Agilis Biotherapeutics Announces Orphan Designation Approval in Europe for the Treatment of Angelman Syndrome

CAMBRIDGE, Mass.–(BUSINESS WIRE)–Agilis
Biotherapeutics, (Agilis), a biotechnology company advancing
innovative DNA therapeutics for rare genetic diseases that affect the
central nervous system (CNS), announced today that the European
Commission (EC) has granted Orphan Medicinal Product (OMP) designation
in the European Union (EU) to the Company’s gene therapy product
candidate, AGIL-AS. The EC’s approval follows a positive opinion in
March from the European Medicine Agency’s (EMA) Committee for Orphan
Medicinal Products (COMP). AGIL-AS is being developed for the treatment
of Angelman syndrome (AS), a neuro-genetic
disorder characterized by severe intellectual and developmental
disability. AGIL-AS is the first therapeutic to receive orphan
designation for Angelman syndrome in Europe.
The orphan designation provides 10 years of market exclusivity for the
product upon approval, and potential incentives for Agilis including
Protocol Assistance (scientific advice for orphan products), and reduced
filing and review fees with the EMA.
“Receiving orphan status from the EC, in conjunction with the previous
orphan drug designation from the US FDA, is another step on our path to
bringing this important new medicine to patients in need of an
effective, durable treatment,” said Mark Pykett, President and CEO of
Agilis. “The orphan designation in Europe provides important benefits
during development and commercialization, and represents important
progress as we seek to bring this novel treatment for AS to the market.”
Patricia Williams, Head of Regulatory Affairs at Agilis, said,
“Receiving orphan designation for Angelman syndrome in Europe,
represents an important regulatory milestone aimed at facilitating
development of novel treatments for this difficult to treat disease.”

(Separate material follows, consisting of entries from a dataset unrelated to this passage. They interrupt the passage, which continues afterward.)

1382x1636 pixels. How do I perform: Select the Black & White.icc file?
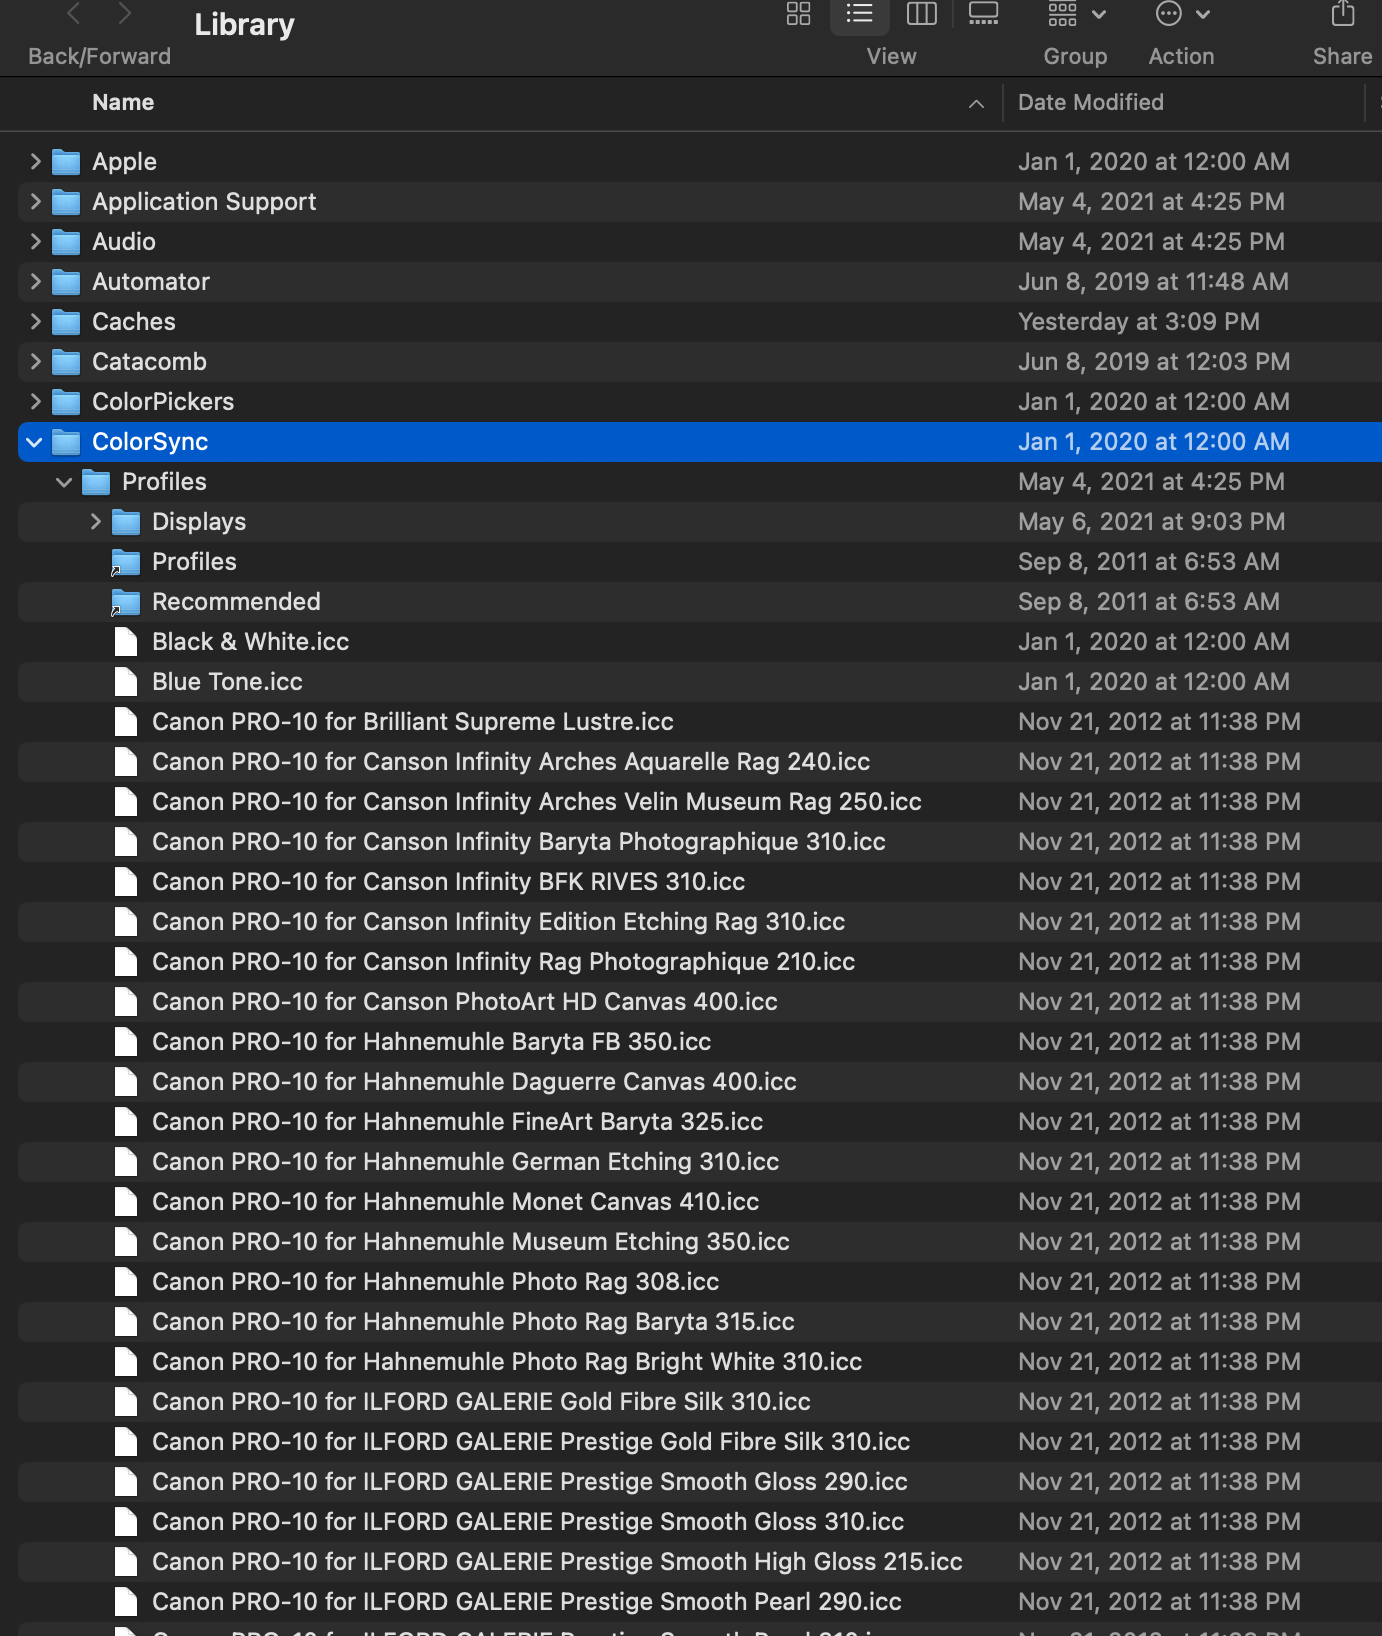pyautogui.click(x=250, y=642)
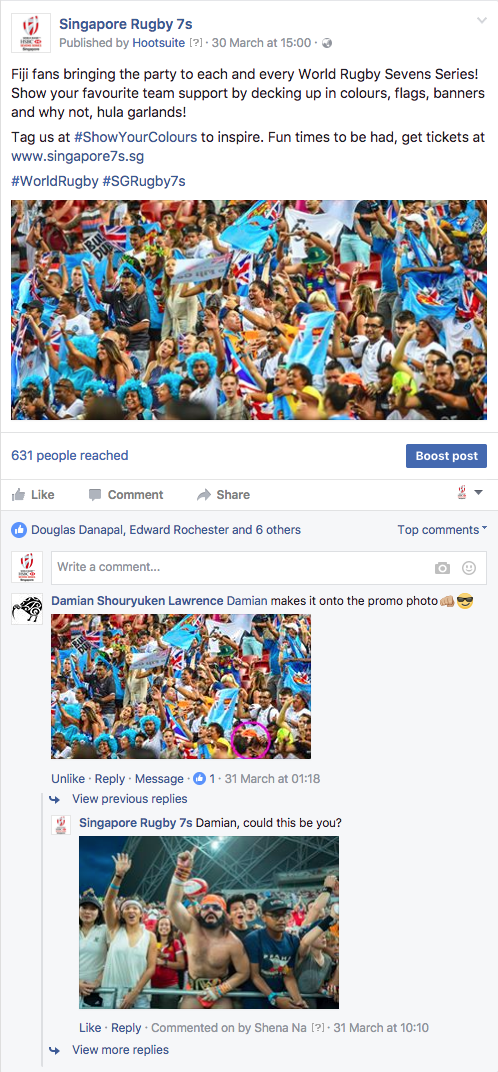
Task: Like the Singapore Rugby 7s reply
Action: (90, 1027)
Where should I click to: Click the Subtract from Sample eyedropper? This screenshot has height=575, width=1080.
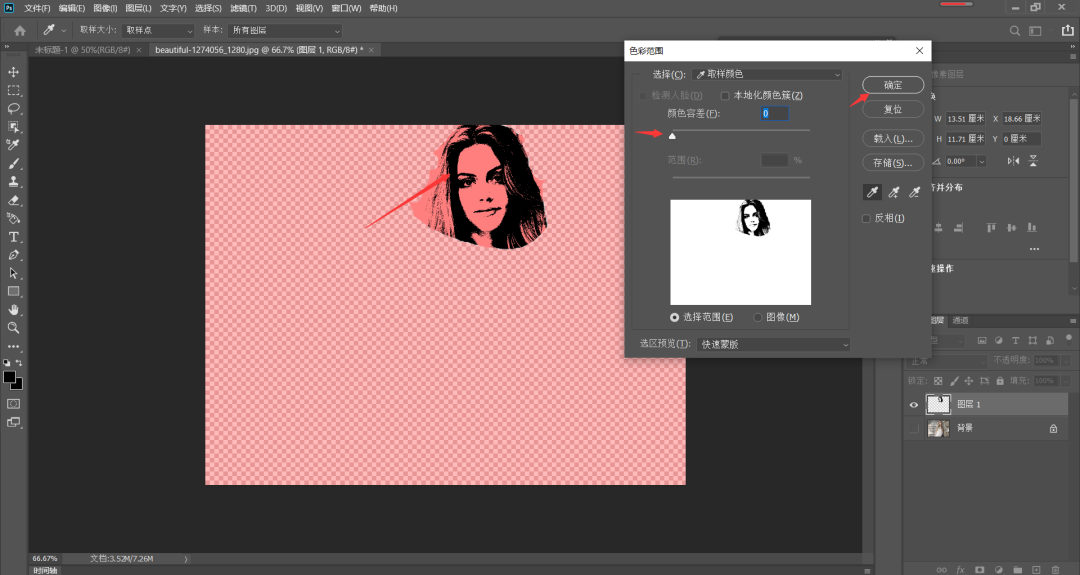click(913, 192)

AGIL-AS is an innovative gene therapy candidate being investigated to
treat AS by using an AAV vector to deliver a corrective UBE3A gene to
rescue neurological deficits in patients suffering from this disease. AS
is a rare genetic disorder caused by the deletion or mutation of the
UBE3A gene. UBE3A encodes the ubiquitin ligase E6-AP, a protein that
plays a critical role in the function of the central nervous system.

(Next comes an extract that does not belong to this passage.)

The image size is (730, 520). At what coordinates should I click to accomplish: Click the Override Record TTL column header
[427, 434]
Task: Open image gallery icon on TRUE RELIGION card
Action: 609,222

Characteristic features of AS include delayed development, intellectual
disability, severe speech impairment, seizures and ataxia. According to
The Foundation for Angelman Syndrome Therapeutics (FAST),
the disorder strikes an estimated one in 15,000 live births.
“Agilis’ receiving designation as an Orphan Medicinal Product is another
exciting milestone achieved for the Angelman syndrome community,” said
Paula Evans, Director of FAST. “We are thrilled with the news and are
looking forward to participating in clinical trials when the therapeutic
is available for evaluation.”
EC Orphan Designation is granted to drugs that are intended for the
treatment of life threatening or chronically debilitating rare diseases
where no therapeutic options either exist or are satisfactory. Rare
diseases are those defined as having a prevalence of less than five in
10,000 in Europe. The designation provides sponsors with development and
commercial incentives, including 10 years of market exclusivity,
prioritized consultation by EMA on the development of the drug,
including clinical studies, and certain exemptions from or reductions in
regulatory fees.
About Agilis Biotherapeutics, LLC
Agilis is advancing innovative gene therapies designed to provide
long-term efficacy for patients with debilitating, often fatal, rare
genetic diseases that affect the central nervous system. Our therapies
are engineered to impart sustainable clinical benefits, and potentially
a functional cure, by inducing persistent expression of a therapeutic
gene. The Company’s technologies are aimed at the precise targeting and
restoration of a lost gene function, while avoiding unintended
off-target effects. Our integrated strategy increases the efficiency of
developing safe, targeted gene therapies that achieve long-term efficacy
and enable patients to remain asymptomatic without continuous invasive
treatment. Agilis’ rare disease programs are focused on gene therapy for
AADC Deficiency, Friedreich’s ataxia, Angelman syndrome, and Fragile X
syndrome, rare genetic diseases that include severe neurological
deficits and result in physically debilitating conditions. We invite you
to visit our website at www.agilisbio.com.
Safe Harbor Statement
Some of the statements made in this press release are forward-looking
statements. These forward-looking statements are based upon our current
expectations and projections about future events and generally relate to
our plans, objectives and expectations for the development of our
business. Although management believes that the plans and objectives
reflected in or suggested by these forward-looking statements are
reasonable, all forward-looking statements involve risks and
uncertainties and actual future results may be materially different from
the plans, objectives and expectations expressed in this press release.